Espèces d’espace, comme disait Perec

Tout de suite, très simplement, il y a tout d’abord le carrefour. Une fois qu’il est dépassé, on tend à regretter le chemin que l’on n’a pas suivi, mais en même temps, à la croisée des chemins, on ressent un inconfort qui nous pousse à emprunter ou l’un ou l’autre. Serait-il possible d’habiter cette incertitude, le lieu d’où les chemins divergent, d’y rester, d’y faire sa maison ?
Très simplement, il y a, ensuite, le paysage. Dès qu’on le voit, dès qu’on l’aime, on voudrait s’y trouver, le toucher de près, y être inclus, et lorsqu’on l’approche, il disparaît. On comprend alors qu’il n’existait que dans la distance qui nous séparait de lui. Sans doute, cela a-t-il un lien avec l’essence du désir.
Très simplement, il faut considérer encore le labyrinthe. Cet espace-là présente l’avantage d’être en général ombragé, mais quelque part, on ne sait pas où, dans ce « palais de la hache » erre un monstre que l’on devra affronter un jour. Si j’aime autant le labyrinthe, c’est qu’il déroule ses couloirs et ses tunnels à la fois hors de nous et en nous.

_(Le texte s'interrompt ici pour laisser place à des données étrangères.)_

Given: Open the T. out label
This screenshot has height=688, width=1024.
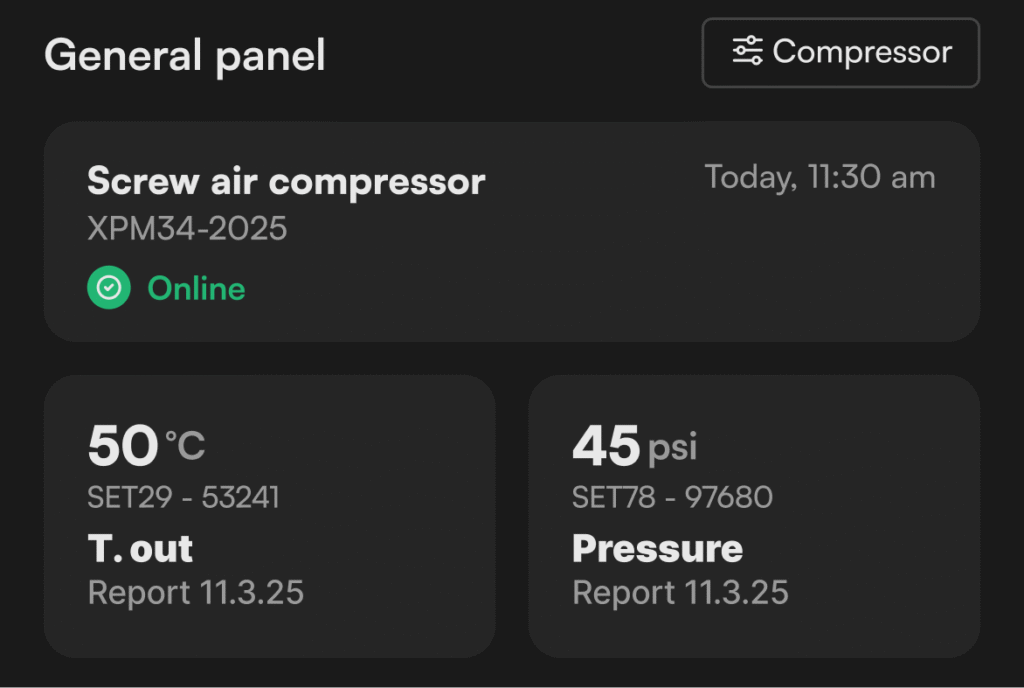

Le labyrinthe est tout autant intérieur, mimant les complexités topographiques de la personnalité, qu’extérieur.
Très simplement, quatrièmement, ou alors est-ce premièrement? il y a le corps. Parfois, il s’affaiblit, s’endolorit, fatigue ; il devient fatigant, et on voudrait bien, sans s’éteindre, en être libéré, en sortir comme d’un lieu. Ça ne gênerait pas toujours d’être un pur esprit.
Très simplement, enfin, il y a un lieu dont on ne pourra me chasser, où je pourrais habiter quand on aura détruit ma maison, un pays qui m’abritera quand le mien aura brûlé. C’est un espace réduit mais dense, peuplé de voix, où poussent des forêts de signes. Un livre.